Kitaplarıyla iç dünyasını yansıtan Hermann Hesse Ağaçlar adlı eserinde şehrin kalabalığından sıkılan insanları iç huzura davet ediyor. Ağaçların eşsiz güzelliğinin sesine kulak vermeyi, doğanın dengesinde varolmayı bu eserinde anlatmıştır. İç sesini dinlemenin verdiği huzurun, mutluluğun, hakikatin gerçekliğinin doğada olduğunu okuyuculara verdiği anlamlı mesajlarla kaleme almıştır. Okuyucuları eşsiz bir ormana götüren bu eser doğanın kalbine doğru bir yolculuğa sürüklüyor. Hermann Hesse Boncuk Oyunu adlı eserini 1943 yılında yayımlamıştır. II. Dünya Savaşı'ndan izler taşıyan bu eser yazarın önemli kitaplarından biridir. “Boncuk Oyunu” yazara Nobel Ödülü getirmiştir. Kült haline gelmiş bu romanı yazar kendisine has üslupla olayları ince detaylarıyla anlatmıştır. Hermann Hesse Demian adlı eseri 1919 yılında yayımlanmıştır. Bu romanda Emil Sinclair on yaşında hayatın acımasızlığı ile karşılaşmıştır. Kendisini arama sürecinde aile evini terk eder. Çocuk yaşta söylediği yalanlar, kendisine yakıştıramadığı davranışlar erken yaşta büyümesine sebep olmuştur. Kendi yolculuğunda karşılaştığı insanlar benliğini bulma konusunda ona yol gösterici olmuştur. Demian yazarın iç dünyasından da izler taşımaktadır.

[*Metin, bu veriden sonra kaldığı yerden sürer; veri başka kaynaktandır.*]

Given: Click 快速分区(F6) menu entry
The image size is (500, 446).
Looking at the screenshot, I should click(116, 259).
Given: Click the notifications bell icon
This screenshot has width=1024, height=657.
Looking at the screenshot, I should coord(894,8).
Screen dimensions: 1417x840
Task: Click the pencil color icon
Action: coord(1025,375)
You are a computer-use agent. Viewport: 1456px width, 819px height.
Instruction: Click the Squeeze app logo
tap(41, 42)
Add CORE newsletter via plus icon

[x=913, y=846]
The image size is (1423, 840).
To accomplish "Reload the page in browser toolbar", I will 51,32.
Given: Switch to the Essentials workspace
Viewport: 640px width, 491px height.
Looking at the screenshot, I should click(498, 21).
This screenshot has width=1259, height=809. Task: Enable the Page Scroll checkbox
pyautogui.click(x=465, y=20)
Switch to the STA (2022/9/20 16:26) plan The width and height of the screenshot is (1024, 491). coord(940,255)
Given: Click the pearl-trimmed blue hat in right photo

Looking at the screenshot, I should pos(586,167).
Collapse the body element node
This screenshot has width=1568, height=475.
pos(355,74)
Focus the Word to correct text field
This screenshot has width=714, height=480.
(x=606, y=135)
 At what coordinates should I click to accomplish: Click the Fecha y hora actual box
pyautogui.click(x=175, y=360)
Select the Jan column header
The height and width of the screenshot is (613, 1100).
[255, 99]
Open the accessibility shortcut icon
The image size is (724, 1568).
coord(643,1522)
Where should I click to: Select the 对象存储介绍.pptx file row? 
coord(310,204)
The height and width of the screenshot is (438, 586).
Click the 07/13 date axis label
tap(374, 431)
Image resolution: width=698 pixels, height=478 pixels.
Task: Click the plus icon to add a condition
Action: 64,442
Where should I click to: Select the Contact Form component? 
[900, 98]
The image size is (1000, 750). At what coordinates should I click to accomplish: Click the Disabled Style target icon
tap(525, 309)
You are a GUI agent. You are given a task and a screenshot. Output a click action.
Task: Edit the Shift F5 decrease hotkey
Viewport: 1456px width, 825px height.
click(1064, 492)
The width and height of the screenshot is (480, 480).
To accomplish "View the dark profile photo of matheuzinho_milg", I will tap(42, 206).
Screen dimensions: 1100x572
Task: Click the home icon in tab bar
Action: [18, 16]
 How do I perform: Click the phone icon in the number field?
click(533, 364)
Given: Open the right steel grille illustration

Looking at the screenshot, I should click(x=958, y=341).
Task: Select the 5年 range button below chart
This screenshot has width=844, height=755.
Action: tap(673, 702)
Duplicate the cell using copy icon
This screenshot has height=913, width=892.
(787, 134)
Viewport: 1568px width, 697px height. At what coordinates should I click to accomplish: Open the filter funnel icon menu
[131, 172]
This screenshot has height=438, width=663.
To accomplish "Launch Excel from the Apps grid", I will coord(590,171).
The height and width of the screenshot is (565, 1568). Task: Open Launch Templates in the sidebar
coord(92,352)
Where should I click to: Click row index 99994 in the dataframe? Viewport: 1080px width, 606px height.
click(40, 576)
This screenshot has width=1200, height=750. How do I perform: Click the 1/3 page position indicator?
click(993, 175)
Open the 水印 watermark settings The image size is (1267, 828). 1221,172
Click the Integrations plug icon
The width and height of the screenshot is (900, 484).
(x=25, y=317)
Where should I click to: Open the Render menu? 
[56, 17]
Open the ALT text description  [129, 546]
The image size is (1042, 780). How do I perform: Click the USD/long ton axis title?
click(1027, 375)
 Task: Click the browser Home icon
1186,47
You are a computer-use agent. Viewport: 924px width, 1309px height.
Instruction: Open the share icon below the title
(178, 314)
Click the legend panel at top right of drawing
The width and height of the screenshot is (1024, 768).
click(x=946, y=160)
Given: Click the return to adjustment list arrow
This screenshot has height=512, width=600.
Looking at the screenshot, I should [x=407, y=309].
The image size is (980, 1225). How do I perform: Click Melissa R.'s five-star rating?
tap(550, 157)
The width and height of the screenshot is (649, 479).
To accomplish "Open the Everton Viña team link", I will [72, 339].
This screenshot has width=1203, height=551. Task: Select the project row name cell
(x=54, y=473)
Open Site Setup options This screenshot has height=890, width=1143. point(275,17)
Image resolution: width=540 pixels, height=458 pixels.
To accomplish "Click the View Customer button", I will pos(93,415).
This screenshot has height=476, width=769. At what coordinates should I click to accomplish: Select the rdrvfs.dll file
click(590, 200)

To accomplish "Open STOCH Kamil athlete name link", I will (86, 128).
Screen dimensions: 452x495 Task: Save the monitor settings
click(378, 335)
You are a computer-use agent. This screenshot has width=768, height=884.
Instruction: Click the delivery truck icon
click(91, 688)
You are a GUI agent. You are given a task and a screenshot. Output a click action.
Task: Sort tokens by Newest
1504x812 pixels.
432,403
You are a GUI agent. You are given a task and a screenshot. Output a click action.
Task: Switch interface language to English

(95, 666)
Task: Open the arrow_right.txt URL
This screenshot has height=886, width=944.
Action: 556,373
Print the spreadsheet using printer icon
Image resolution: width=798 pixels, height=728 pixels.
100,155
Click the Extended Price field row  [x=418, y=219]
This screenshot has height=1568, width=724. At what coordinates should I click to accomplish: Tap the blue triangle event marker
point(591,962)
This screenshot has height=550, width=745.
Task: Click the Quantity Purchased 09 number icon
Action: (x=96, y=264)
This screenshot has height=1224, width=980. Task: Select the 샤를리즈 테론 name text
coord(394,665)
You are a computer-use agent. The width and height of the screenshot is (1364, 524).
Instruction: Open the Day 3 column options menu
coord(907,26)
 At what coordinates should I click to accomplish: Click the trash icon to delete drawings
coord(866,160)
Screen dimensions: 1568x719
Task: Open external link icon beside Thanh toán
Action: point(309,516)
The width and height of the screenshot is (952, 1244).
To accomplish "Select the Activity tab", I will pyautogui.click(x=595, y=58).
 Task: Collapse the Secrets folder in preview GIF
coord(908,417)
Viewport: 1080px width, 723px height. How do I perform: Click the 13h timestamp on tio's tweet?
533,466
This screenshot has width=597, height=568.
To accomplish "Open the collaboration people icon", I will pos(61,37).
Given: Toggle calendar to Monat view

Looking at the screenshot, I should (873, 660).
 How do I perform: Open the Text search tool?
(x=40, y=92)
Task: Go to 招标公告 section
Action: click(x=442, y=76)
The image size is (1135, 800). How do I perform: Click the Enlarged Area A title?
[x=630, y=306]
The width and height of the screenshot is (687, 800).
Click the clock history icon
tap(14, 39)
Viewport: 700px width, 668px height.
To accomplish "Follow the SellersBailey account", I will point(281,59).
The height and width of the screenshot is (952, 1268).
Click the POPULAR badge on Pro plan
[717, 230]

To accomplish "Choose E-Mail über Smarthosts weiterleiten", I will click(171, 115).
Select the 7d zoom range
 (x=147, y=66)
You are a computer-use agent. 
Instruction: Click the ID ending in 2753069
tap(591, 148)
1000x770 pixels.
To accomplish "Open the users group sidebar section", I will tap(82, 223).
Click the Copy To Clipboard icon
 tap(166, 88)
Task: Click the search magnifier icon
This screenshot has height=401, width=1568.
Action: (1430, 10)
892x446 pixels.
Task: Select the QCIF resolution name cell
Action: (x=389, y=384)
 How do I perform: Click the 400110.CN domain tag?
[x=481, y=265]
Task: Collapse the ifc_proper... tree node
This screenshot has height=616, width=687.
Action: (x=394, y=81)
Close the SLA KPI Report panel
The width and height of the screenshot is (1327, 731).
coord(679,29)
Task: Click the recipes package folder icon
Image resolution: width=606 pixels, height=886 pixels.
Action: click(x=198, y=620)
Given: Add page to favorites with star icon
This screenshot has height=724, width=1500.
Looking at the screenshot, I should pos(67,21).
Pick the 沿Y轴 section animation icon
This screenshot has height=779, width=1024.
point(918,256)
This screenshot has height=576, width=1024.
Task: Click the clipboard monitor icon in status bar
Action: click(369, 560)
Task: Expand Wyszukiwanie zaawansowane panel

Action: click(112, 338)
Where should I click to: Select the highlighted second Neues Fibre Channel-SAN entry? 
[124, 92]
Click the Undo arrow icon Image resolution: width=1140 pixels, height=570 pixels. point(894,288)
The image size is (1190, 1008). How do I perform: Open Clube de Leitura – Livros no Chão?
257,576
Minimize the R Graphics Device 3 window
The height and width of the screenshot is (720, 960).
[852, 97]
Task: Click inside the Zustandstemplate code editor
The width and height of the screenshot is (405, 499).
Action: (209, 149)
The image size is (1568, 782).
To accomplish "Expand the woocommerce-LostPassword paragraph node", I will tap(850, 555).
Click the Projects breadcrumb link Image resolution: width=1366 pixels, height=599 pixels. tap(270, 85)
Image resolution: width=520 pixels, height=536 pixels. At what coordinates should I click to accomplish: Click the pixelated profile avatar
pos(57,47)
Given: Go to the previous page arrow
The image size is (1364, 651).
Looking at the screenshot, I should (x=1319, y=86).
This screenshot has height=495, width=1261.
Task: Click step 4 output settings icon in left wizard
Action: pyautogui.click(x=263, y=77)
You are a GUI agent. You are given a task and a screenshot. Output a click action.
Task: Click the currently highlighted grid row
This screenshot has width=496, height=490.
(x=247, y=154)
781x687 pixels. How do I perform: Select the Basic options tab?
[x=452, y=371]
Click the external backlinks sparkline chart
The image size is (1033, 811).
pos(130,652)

1932 yılında yayımlanan Hermann Hesse Doğu Yolculuğu romanı ilk olarak Almanca “Die Morgenlandfahrt” olarak basılmıştır. “Doğu Yolculuğu” Alman dilinin de güzel anlatımı olarak anılmaktadır. Hermann Hesse aldığı ödüller; 1905 yılında Bauemfeld Ödülü, 1928 yılında Viyana Schiller Vakfı Mejstrik Ödülü, 1936 yılında Gottfried –Keller -Ödülü, 1946 yılında Frankfurt Şehrinin Goethe Ödülü, 1946 yılında Nobel Edebiyat Ödülü, 1950 yılında Wilhelm-Raabe -Ödülü, 1954 yılında Bilim ve Sanat Alanındaki Pour le merite Ödülü, 1955 yılında Alman kitapçıları Barış Ödülü. Yazarın 1904 yılında “Peter Camenzind” adlı eseri yayımlanmıştır. 1906 yılında “Çarklar Arasında” adlı eseri yayımlanmıştır. 1910 yılında “Gertrud”, 1915 yılında “Knulp” adlı eseri yayımlanmıştır. ‘İlk Gençlik Yıllarım', 'Klinsor’un Son Yazı', 'Öldürmeyeceksin', 'Şeftali Ağacı', 'Kaplıcada Bir Konuk Nürnberg Yolculuğu’ ve daha birçok eseri günümüze kadar gelmiştir. Hermann Hesse eserlerinde romantizm akımı görülür. Hesse’nin bütün eserlerinde otobiyografik izler görülür. Hesse’nin yazıları felsefik açıdan incelenmiş, bununla ilgili çalışmalar sürdürülmüştür.